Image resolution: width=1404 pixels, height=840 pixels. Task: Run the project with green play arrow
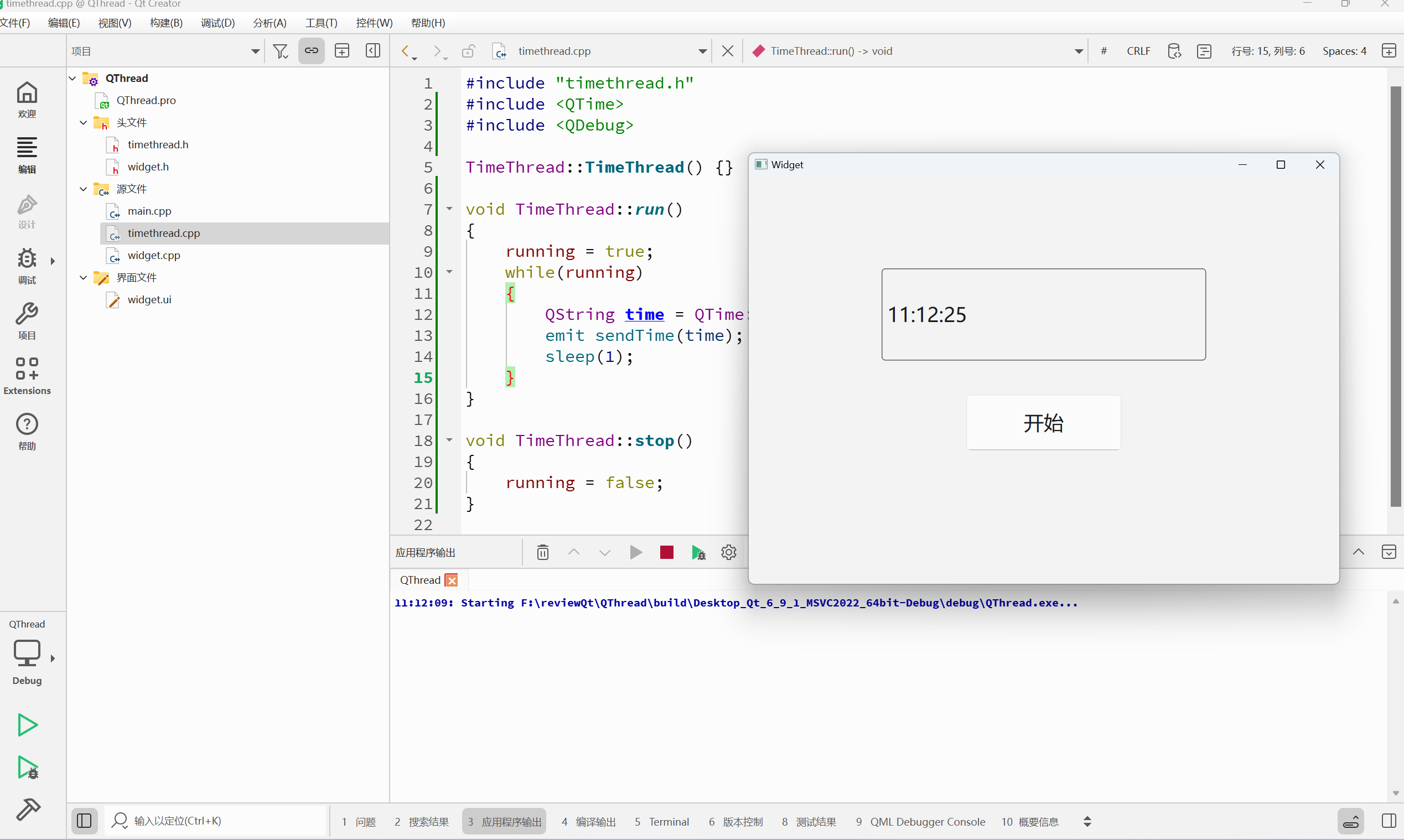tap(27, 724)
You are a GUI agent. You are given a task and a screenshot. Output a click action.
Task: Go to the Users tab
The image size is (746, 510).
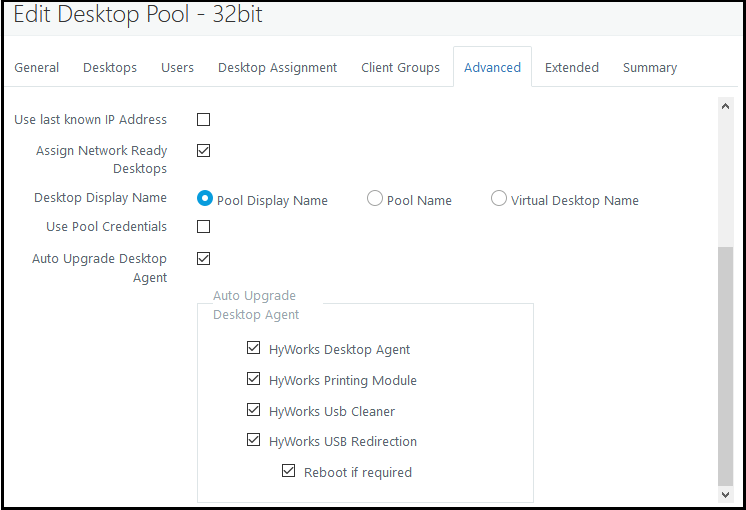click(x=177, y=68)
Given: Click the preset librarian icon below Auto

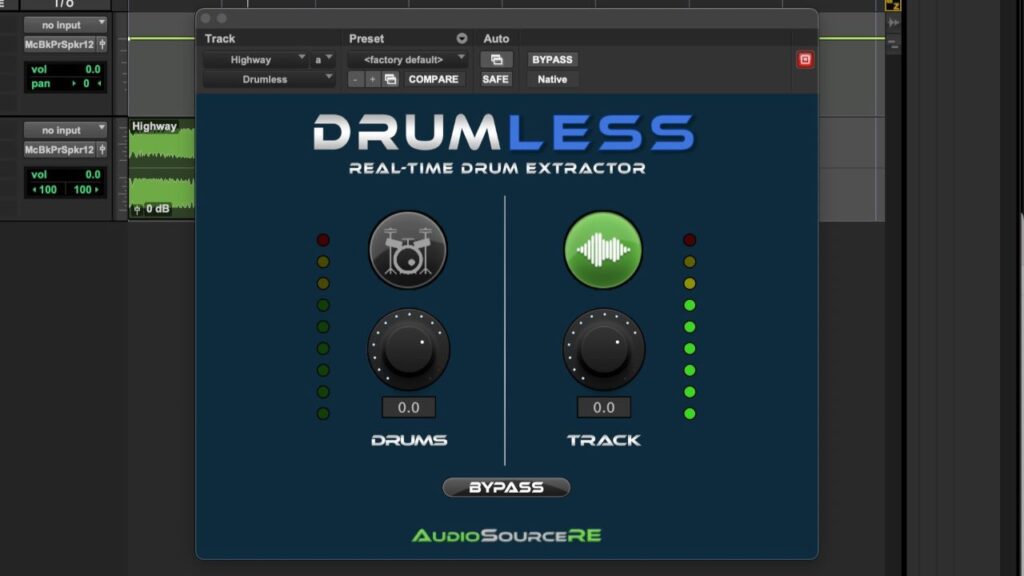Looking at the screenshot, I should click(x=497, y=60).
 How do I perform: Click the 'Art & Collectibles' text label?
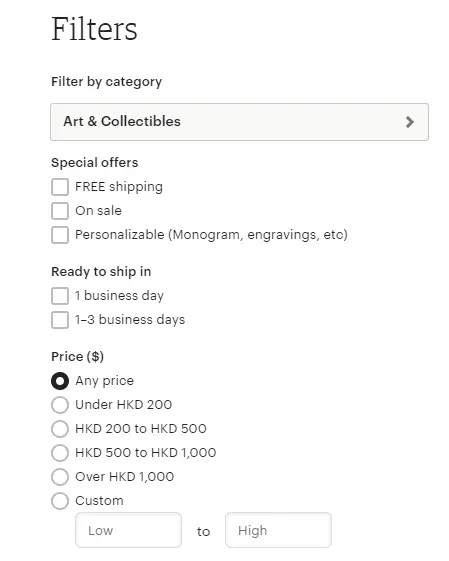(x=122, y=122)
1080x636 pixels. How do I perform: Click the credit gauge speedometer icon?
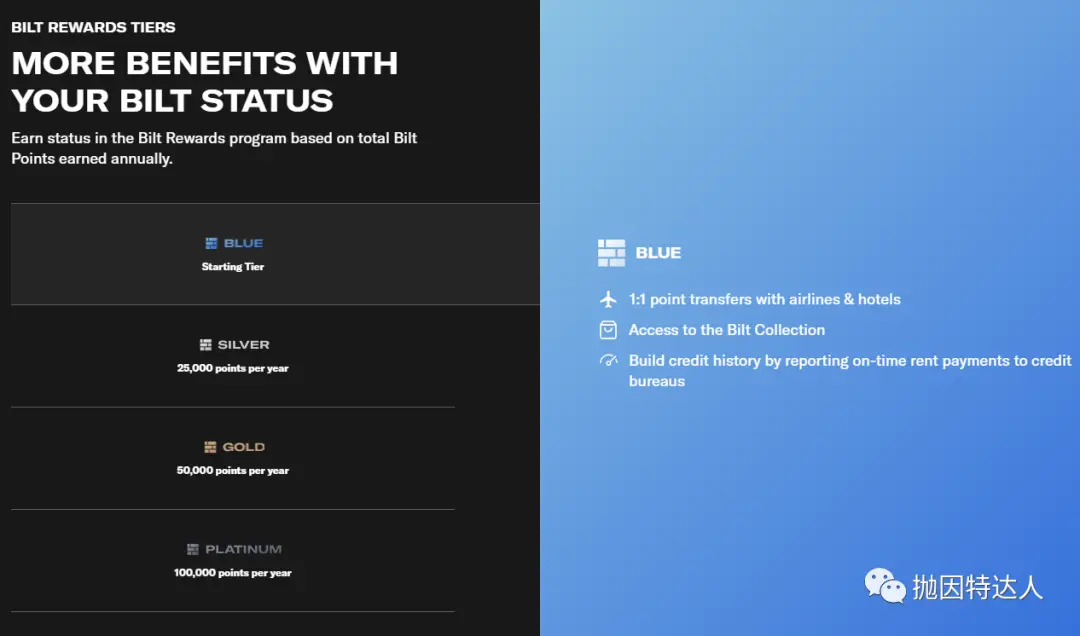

Work to do ▸ Revise the listing above by changing every "icon" to "button" and keeping everything else the same. Leave the pictures out.

Answer to the task ▸
Image resolution: width=1404 pixels, height=840 pixels. Task: Run the project with green play arrow
tap(27, 724)
You are a GUI agent. You are given a task and a screenshot. Output a click action.
Task: Go to the Users tab
The image size is (746, 510).
click(x=177, y=68)
Given: Click the preset librarian button below Auto

Looking at the screenshot, I should click(x=497, y=60).
 How do I perform: Click the 'Art & Collectibles' text label?
(x=122, y=122)
1080x636 pixels. How do I perform: Click the credit gauge speedometer button?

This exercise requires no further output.